Now we can see the death wish for what it is and why it comes with a business plan.

The concentrated losers are not a flaw in industrial economism. They are its institutional body — the organs through which it metabolises the future into this quarter’s return. And the genius of the system, the thing that makes it a death wish with a business plan rather than just blind drift, is that it doesn’t need to deny the remedy. It can absorb it. It can host the summit, fund the white paper, and appoint the chief sustainability officer to publish the net-zero roadmap dated comfortably beyond the tenure of everyone signing it. It can convert this catalogue — the real one, the sufficient one — into one more document in a literature, and that literature into a substitute for activity. And it manufactures the wanting that makes the growth feel like life rather than compulsion. This is the subtlest organ of the death wish: not the lobby that blocks the clean alternative but the advertisement that makes you desire the dirty one – that converts a stable, sufficient life into a deprivation and the next purchase into a reprieve.
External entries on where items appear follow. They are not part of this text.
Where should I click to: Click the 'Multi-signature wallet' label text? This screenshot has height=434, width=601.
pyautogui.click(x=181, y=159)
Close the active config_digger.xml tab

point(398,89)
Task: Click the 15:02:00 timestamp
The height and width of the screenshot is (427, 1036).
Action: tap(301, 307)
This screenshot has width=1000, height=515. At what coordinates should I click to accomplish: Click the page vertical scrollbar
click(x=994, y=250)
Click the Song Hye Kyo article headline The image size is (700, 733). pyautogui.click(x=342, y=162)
The system does not merely defend itself against us. It recruits us. We arrive at the showroom as volunteers.

This is what the sustainability industry, for all its sincerity, has largely become: the planning department of the death wish. It produces the reports that explain the loss to people who already grasp it and were never the obstacle. It draws the roadmap that treats an entrenched interest as an obstacle to be avoided rather than a power to be defeated. It drafts the pledge that asks an organised opponent to volunteer a defeat it has every interest in refusing. Each artefact performs comprehension where potent activism is required. The resulting performance is functionally soothing. We didn’t fail to understand what’s needed. The cattle lobby understands better than anyone; that is exactly why it fights.

Information doesn’t change systems. Power and its application change systems. But power has never once surrendered itself because someone produced a sufficiently elegant slide deck. The remedy will not be read into effect because it was never the reading that was missing.
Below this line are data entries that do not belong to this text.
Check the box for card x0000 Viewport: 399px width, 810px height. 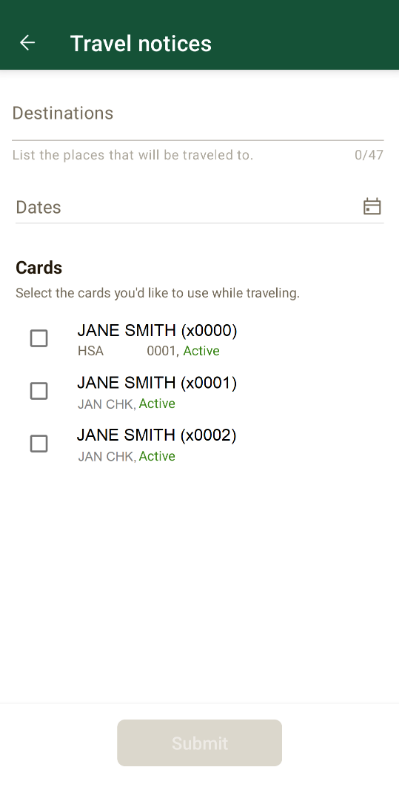[39, 339]
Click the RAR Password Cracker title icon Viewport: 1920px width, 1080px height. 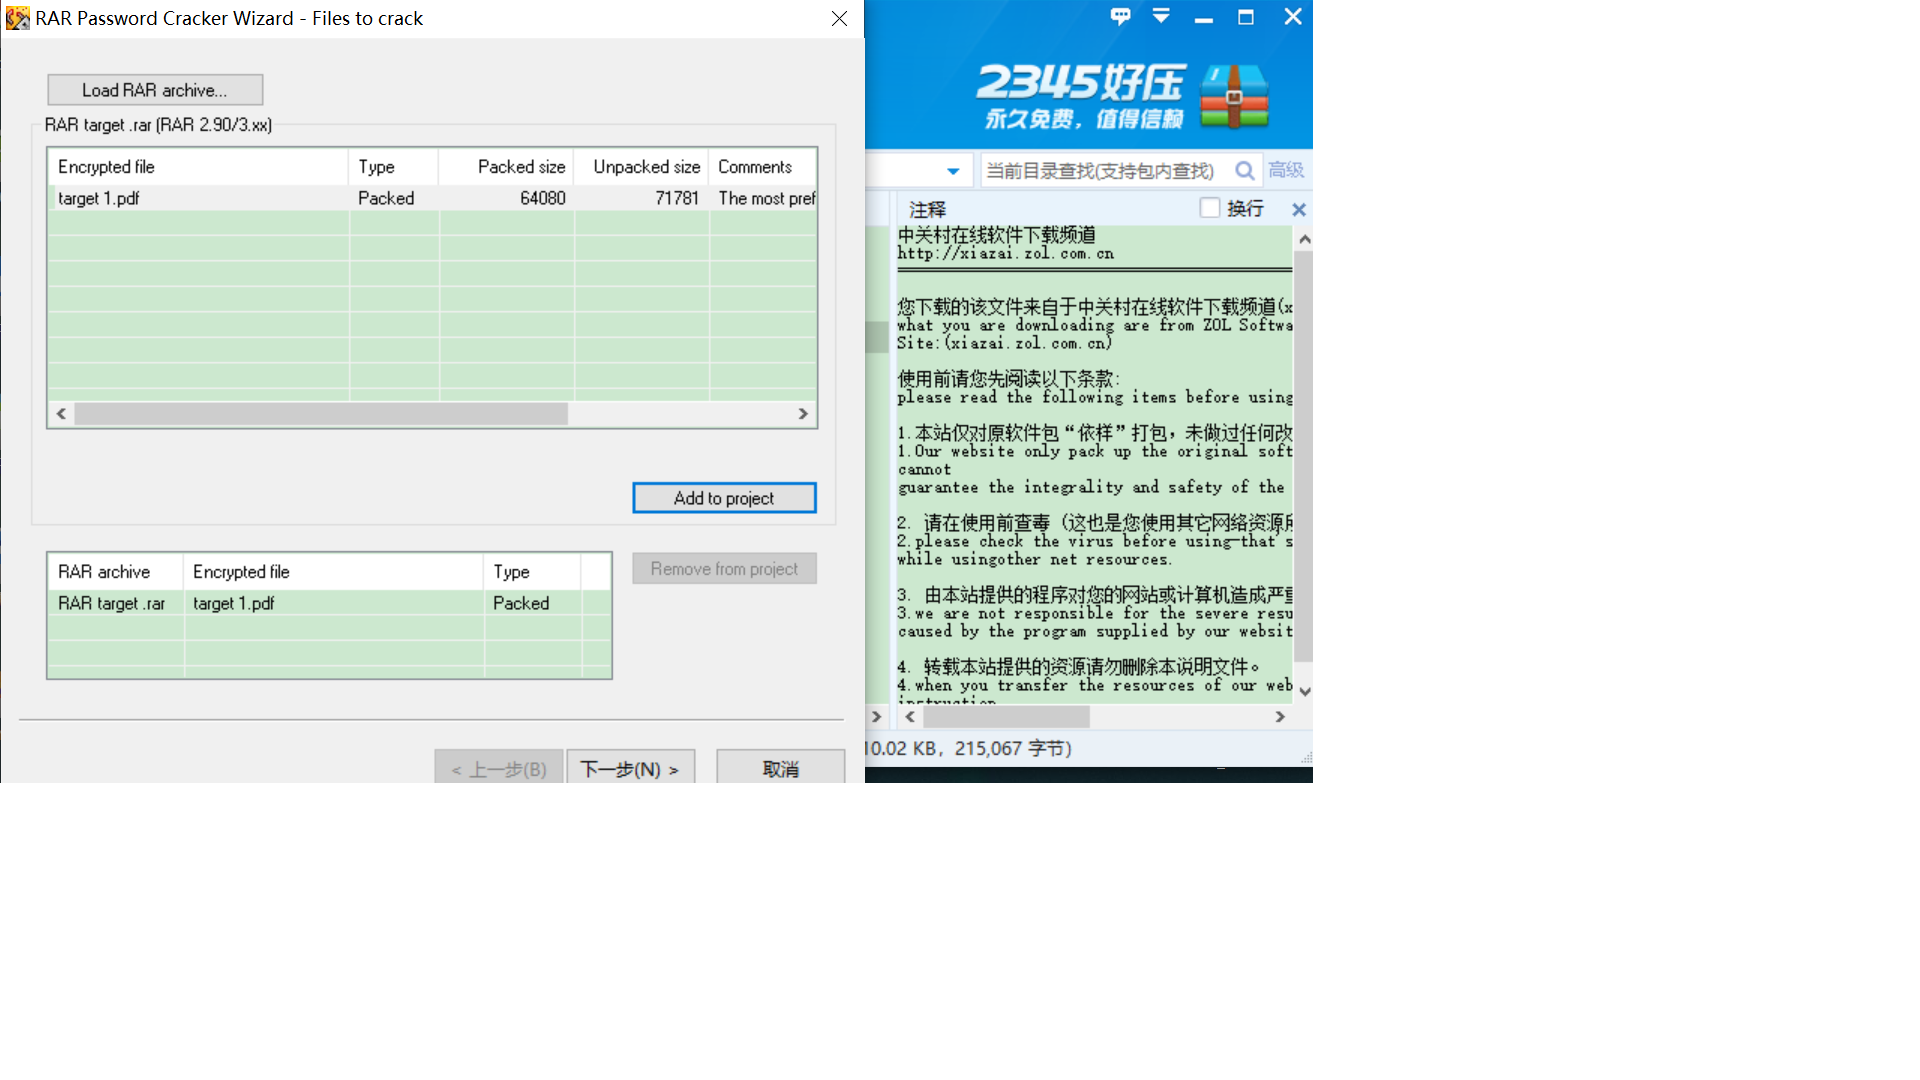tap(17, 18)
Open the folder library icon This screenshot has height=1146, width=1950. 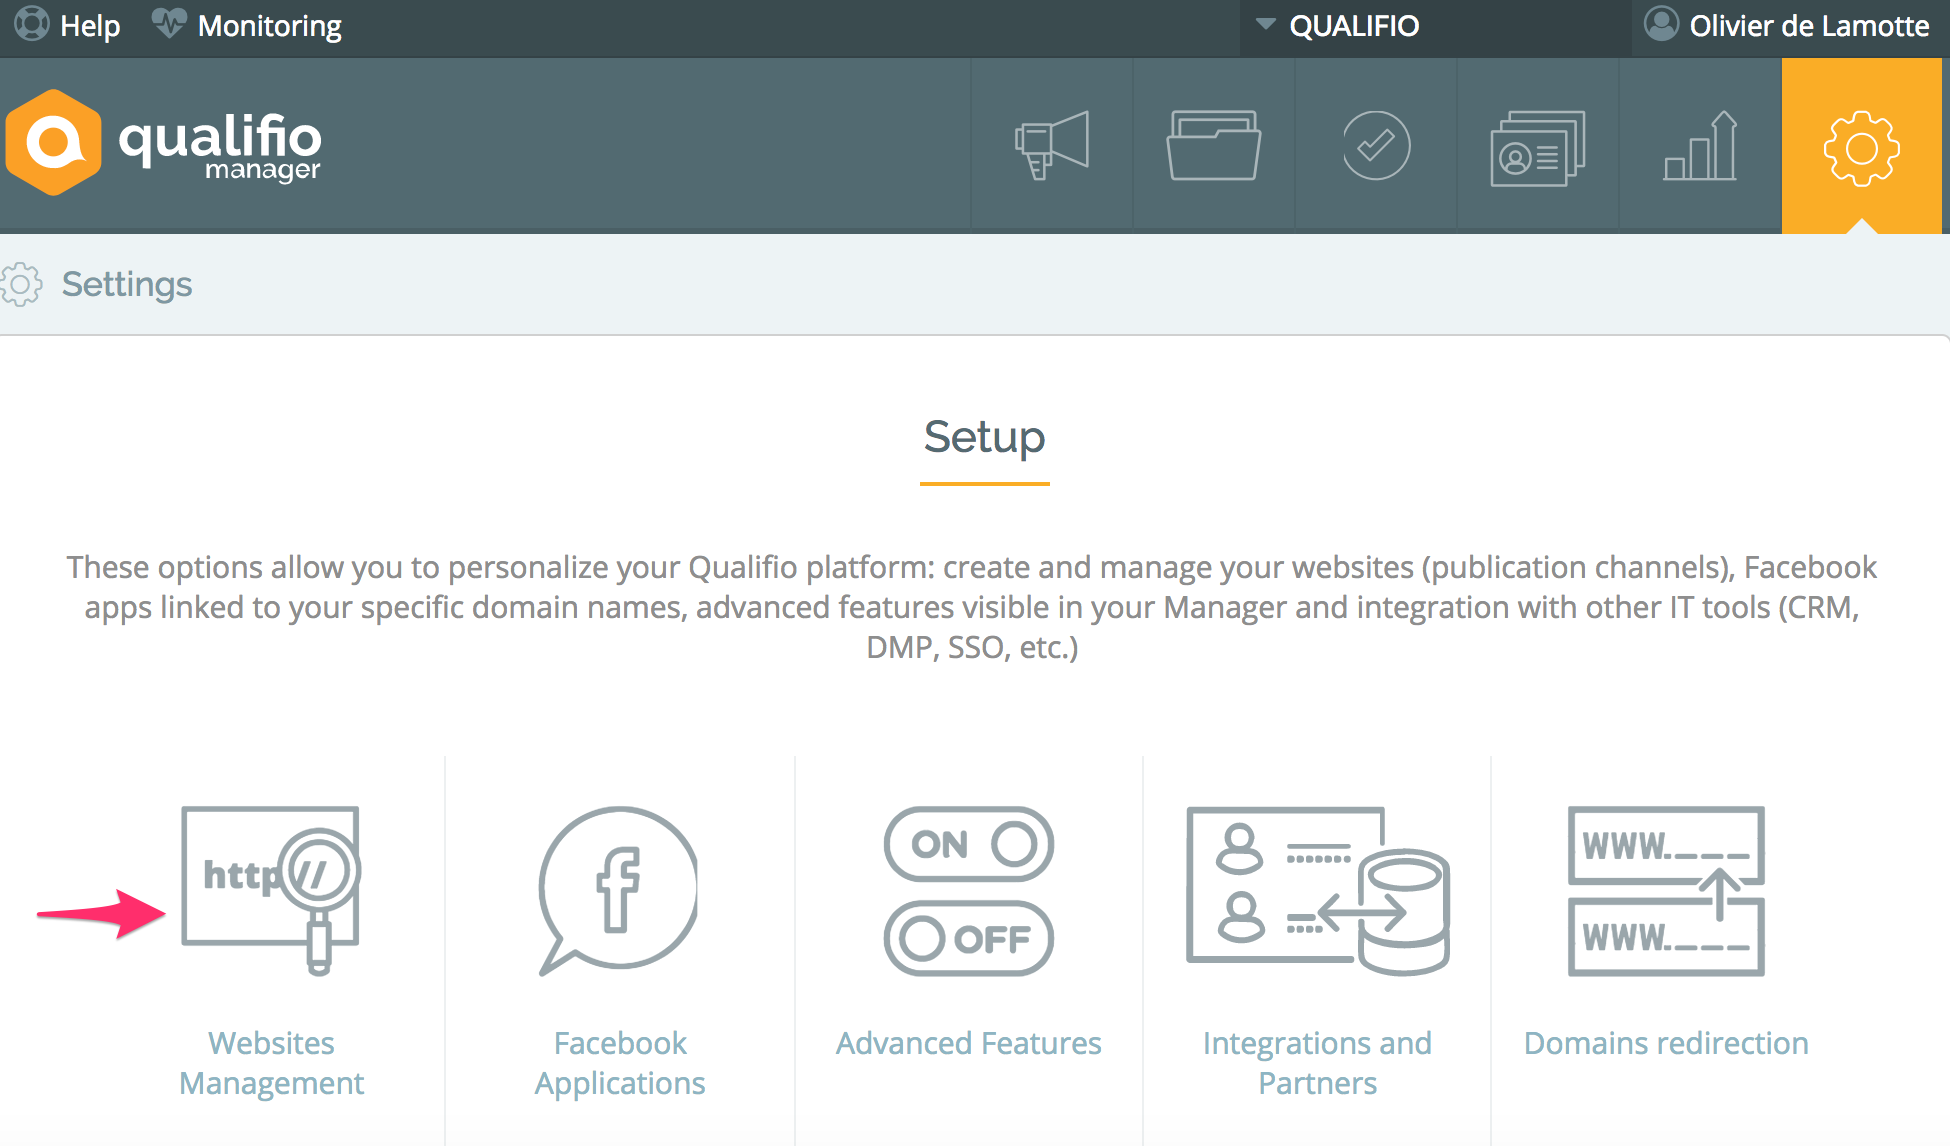(1213, 146)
So I will not end this essay where the genre demands — with the rousing call, the ten steps, the reassurance that awareness is the first step and you have just taken it. That ending is the disease wearing the costume of the cure. To write it would be to add just another well-meant page for consideration by the planning department of the death wish.

Here is the essence of it instead, without the comfort. We are not confused, and we are not under-informed, and we are not waiting on a technological breakthrough. We are a civilisation in full possession of a complete and sufficient plan to keep its only home habitable, declining to administer it — not because we can’t read it, but because administering it means defeating a power that has organised itself, with great competence and a coherent business plan, around our not implementing it.

The plan to save humanity exists. The plan to end us also exists — its lethality a byproduct of indifference, not malice — and it is better funded, better staffed, and further advanced.

We have the remedy. We have known what to do for half a century. What we have not yet decided is whether we will become the kind of force that can take it from the hands of those holding it shut. That’s not a question information can answer. It’s a question about power, and it’s addressed to us.